Monday, June 20, 2011

When Virtualization will mean "Management"

It's been awhile since I last blogged.  Have been busy at a new job, where I'm handling the marketing launch of our new integrated storage management product.  Surprisingly, though, it was my team leader who insisted that blogging needs to be something where you, "see an article and you write about it then".  So I'm following that advice.

I just read a CNET story, "Enterprise storage gets interesting again", which quoted a VM storage company exec as saying, "100 percent virtual deployment is a when, not an if, at this point. In the virtualized datacenters 20 years from today, all aspects of computing will be virtualized, including servers, networks and storage."  It's tough to argue this.  Analysts and consultants are putting server virtualization adoption at anywhere from 20% to 80% depending on the research and whether they were measuring systems, workloads or companies. The trend towards "virtualization as the default" is something we continue to hear from customers. 


The downside, however, is the complexity.  According to one survey, "...only about half of around 200 respondents find virtualized systems easier to manage or help them meet their SLAs."   Virtualization has become another complex layer of 3rd party management added on top of the physical IT resources in the data center.  It has spawned its own type of administrators (i.e. "VM Admins") as well as management frameworks.  And, if you really love complexity, you can even add on an additional "Cloud" layer of management (director software, portal, API, licenses, etc.), to further abstract, your abstracted management! 
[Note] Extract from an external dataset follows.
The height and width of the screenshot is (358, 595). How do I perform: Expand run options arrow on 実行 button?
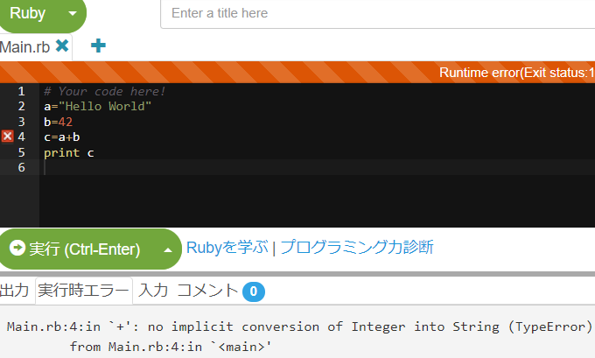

Before I'm accused of being some Ludite, let me say that server virtualization has been a good trend. Similar to storage virtualization, network virtualization... heck, memory virtualization. I mean, when was the last time you had to specify which module or page of RAM to use for your application?   Virtualization shields the end-user from the details -- and dare I say complexity -- of the underlying physical resource.  And as a result, typically scalability, utilization and availability are improved.
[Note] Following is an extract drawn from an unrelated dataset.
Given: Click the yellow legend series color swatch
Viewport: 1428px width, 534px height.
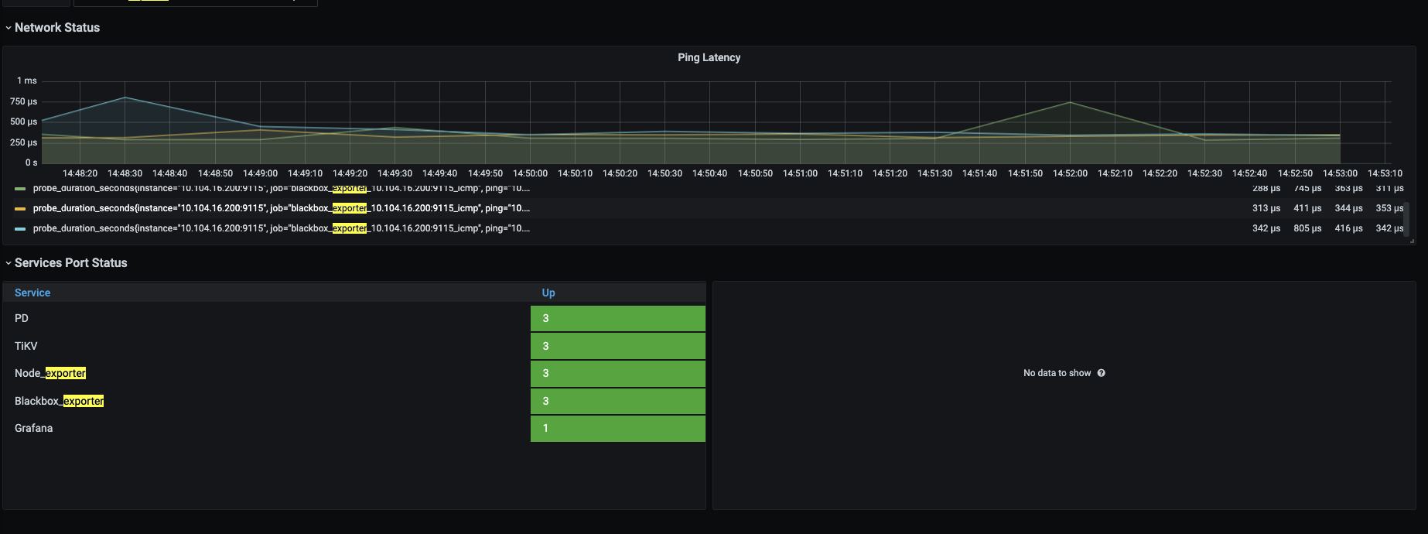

So I agree that virtualization "is a when, not an if".  But the "when" will remain a long way off until the complexity is addressed. What is needed is for server virtualization to become part of the server management, not yet another thing to install, license and manage.  Just like how Storage arrays present volumes externally, while masking the internal complexity of cache memory, RAID levels, tiering, etc., servers will have to quickly get onto this same evolutionary path.  The "when" of prevalent server virtualization will arrive when the virtualization is embedded within the server hardware itself.